The main reason for using a container is to trick iProc into thinking it's writing output to /output, /output_AP, or /output_PA by using Singularity --bind mounts. This will ensure that any strings written to any output files that contain the runtime output directory are identical, enabling more direct file comparisons.

building the container

There is a Singularity definition file included within the kilmer repository under singularity/kilmer.def. To build the container, run the the following commands

proot

If you're building this container as a non-root user, you will need to use --fake-root or proot. On FASSE, you can load proot by running module load proot.

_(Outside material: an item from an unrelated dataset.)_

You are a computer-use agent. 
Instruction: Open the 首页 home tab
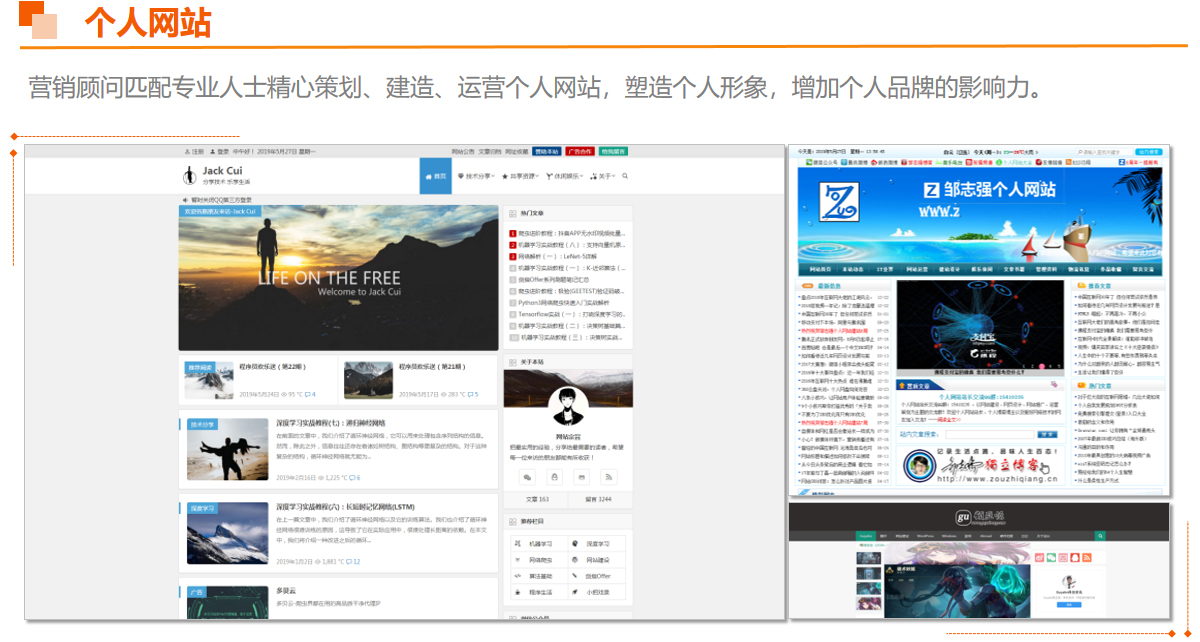click(435, 176)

singularity build kilmer.sif kilmer.def

Usage

The three stages of kilmer are setup, launch, and validate.

setup

The setup stage will download the left and right branches from iProc and install each branch into a separate virtual environment.

kilmer -c kilmer.yaml setup

launch

The launch stage will run a dataset through either the left or right branch. All iProc stages will be run sequentially

iProc configuration

Your subject configuration files should be configured to write all output to /output, /output_AP, or /output_PA and accept any input files from /input.

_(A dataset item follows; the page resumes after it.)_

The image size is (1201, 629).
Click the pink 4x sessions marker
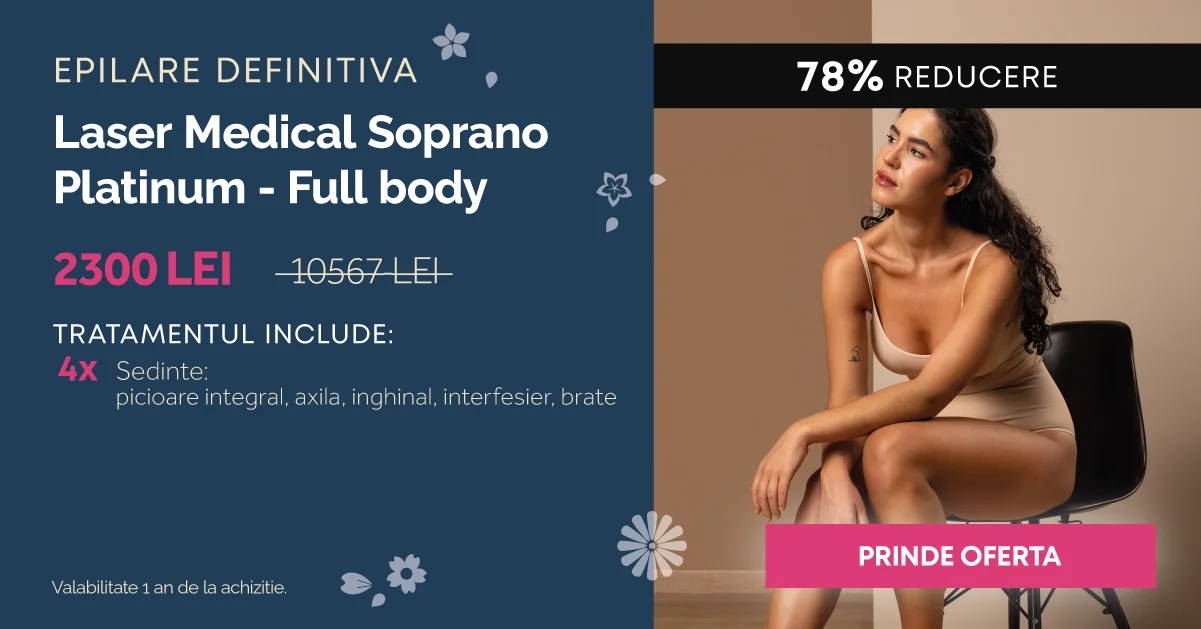tap(77, 370)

kilmer -c kilmer.yaml launch --subject ASDF --branch left
kilmer -c kilmer.yaml launch --subject ASDF --branch right

If you have a HPC cluster, you can launch the left and right branches in parallel.

bids

By default, iProc pulls data from an XNAT deployment. If you want to pull data from BIDS you can pass the -B|--bids argument

BIDS data

When enabling -B|--bids, kilmer will attempt to extract the file mocks/bids.tar.gz into the results directory. Make sure this file exists.

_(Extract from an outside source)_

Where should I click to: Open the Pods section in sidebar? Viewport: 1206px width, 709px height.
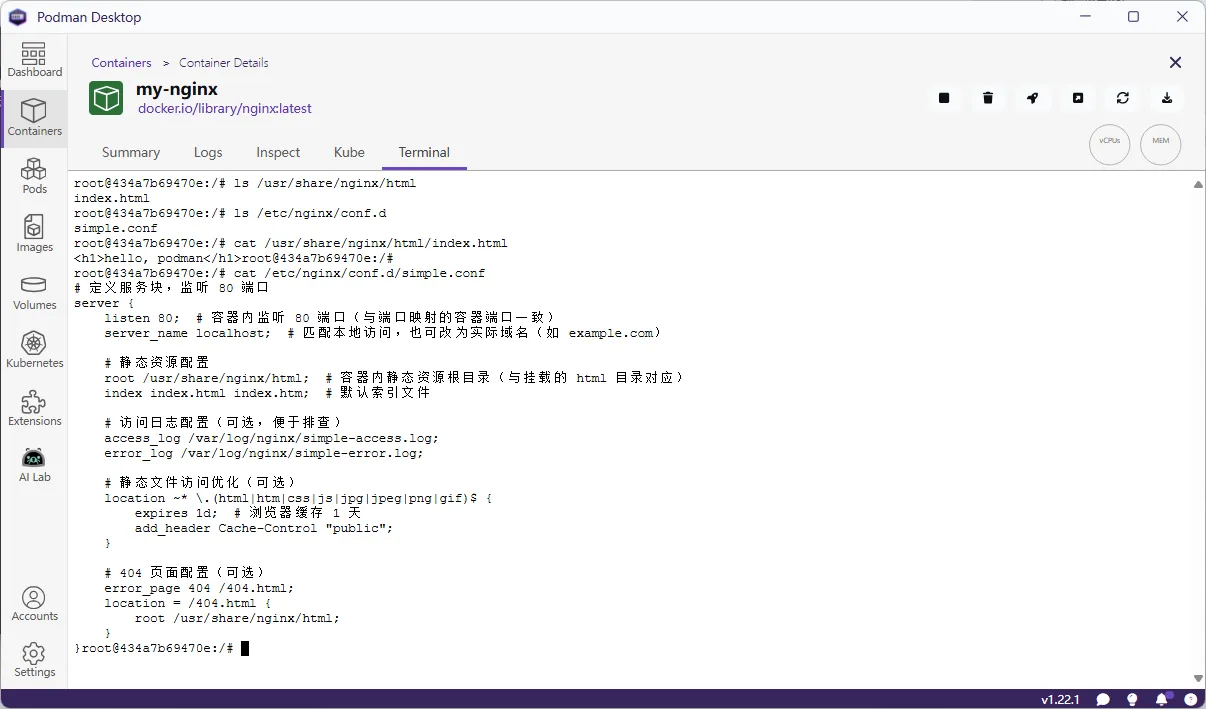(x=34, y=176)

kilmer -c kilmer.yaml launch -s ASDF -b left --bids
kilmer -c kilmer.yaml launch -s ASDF -b right --bids

mock data

You can have kilmer extract preprocessed data into your output directory to save time.

For example, to have iProc skip running FreeSurfer, you can tar up your preprocessed FreeSurfer data and place the tarball under the mocks directory

/path/to/datasets/ASDF/
├── configs
│   ├── cluster_requests.csv
│   └── tasktype_consolidated.csv
├── mocks
│   └── freesurfer.tar.gz
└── subject_lists
    ├── ASDF.cfg
    └── scanlist_ASDF.csv

Then pass the -m|--mock argument to kilmer

kilmer -c kilmer.yaml launch -s ASDF -b left --mock freesurfer

validation

The validate stage will compare the left and right branches, look for differences, and generate a report file

BIDS validation

If you're trying to validate results derived from BIDS data, remember to provide the -B|--bids argument.

kilmer -c kilmer.yaml validate -s ASDF

By default, all differences will be printed to the console and saved to report.json.

output file

By default, differences will be saved to report.json in your current working directory. You can customize the output file using the -o|--output-file argument

kilmer -c kilmer.yaml validate -s ASDF --output-file ASDF.json

For your convenience, files listed within the report will be sorted (ascending) based on the file's modification time.

reverse

By default, kilmer will compare the left branch to the right branch. The direction of this comparison is an important consideration.

If any files that appear within the left branch are missing from the right branch, those files will be flagged as different. If you want to reverse the direction, you can pass the -r|--reverse flag

kilmer -c kilmer.yaml validate -s ASDF --reverse

You may want to use this flag if you want to compare files before your right or left branch is finished processing i.e., one of the branches is behind the other.